Nanoplastics drive toxicity under co-exposure with perfluorooctanesulfonic acid in human intestinal cells

Abstract Per- and polyfluoroalkyl substances and nanoplastics frequently co-occur in environmental matrices, yet the effects of co-exposure on cellular responses upon ingestion are poorly understood. Here, we exposed human intestinal Caco-2 cells to perfluorooctanesulfonic acid, nanoplastics, and their combination. Cell painting-based phenomics was used to map phenotypic alterations across subcellular structures, and untargeted metabolomics using ultra-high-performance liquid chromatography coupled to quadrupole time-of-flight mass spectrometry was employed to assess metabolic changes.
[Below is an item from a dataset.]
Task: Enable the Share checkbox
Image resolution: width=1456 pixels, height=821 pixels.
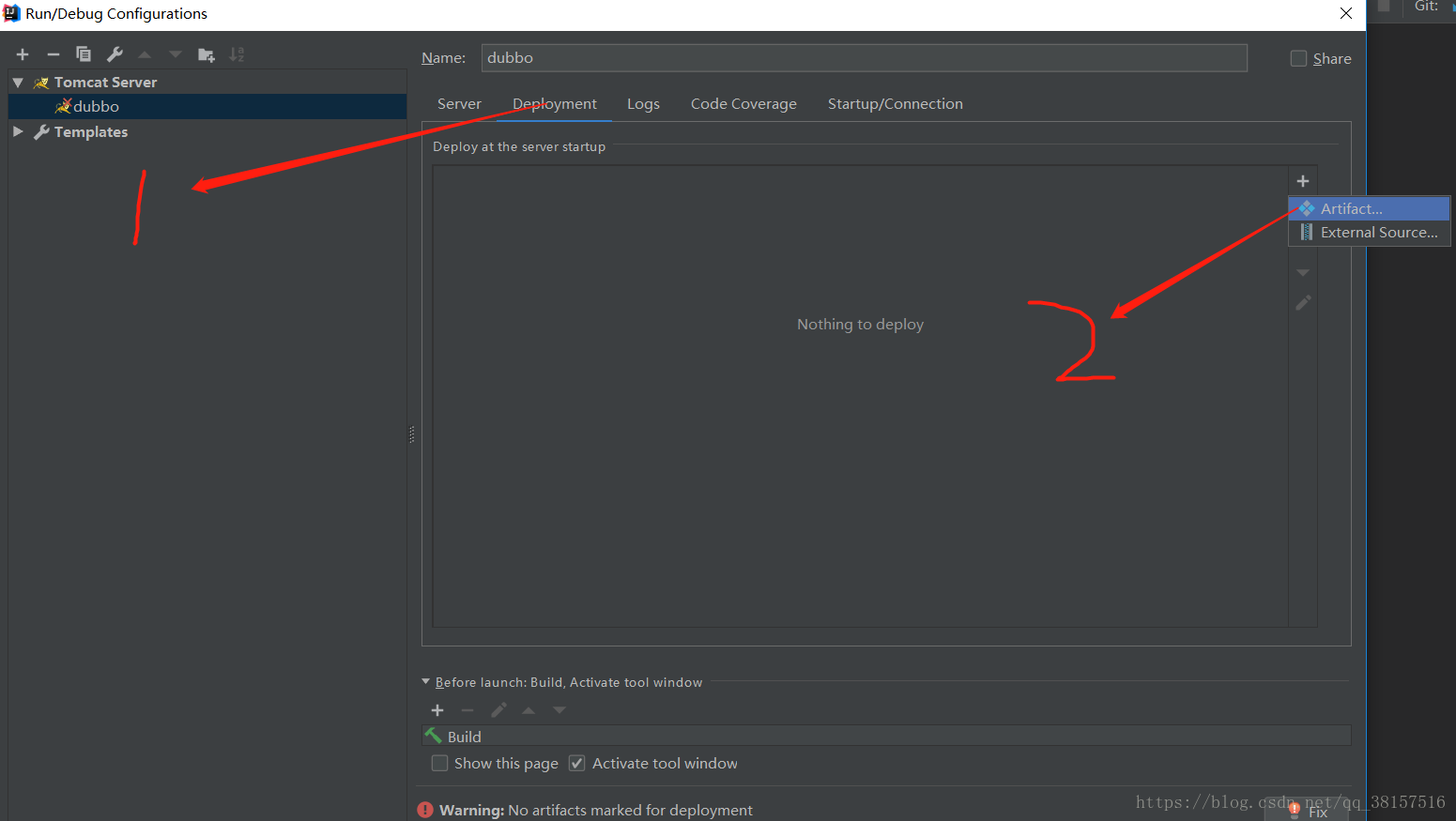Action: pos(1298,57)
Results show that perfluorooctanesulfonic acid predominantly affected the actin cytoskeleton, Golgi apparatus, and plasma membrane, while nanoplastics primarily targeted mitochondria. Combined exposure disrupted the endoplasmic reticulum, RNA, and mitochondria. Perfluorooctanesulfonic acid reduced levels of carnitines, free fatty acids, nucleotides, and sugars, whereas nanoplastics inhibited ceramides, triglycerides, sphingomyelins, and additional free fatty acids. Combined exposure produced a metabolic profile resembling that of nanoplastics, with specific differences attributed to perfluorooctanesulfonic acid. Overall, nanoplastics appear as the main drivers of the co-exposure effects.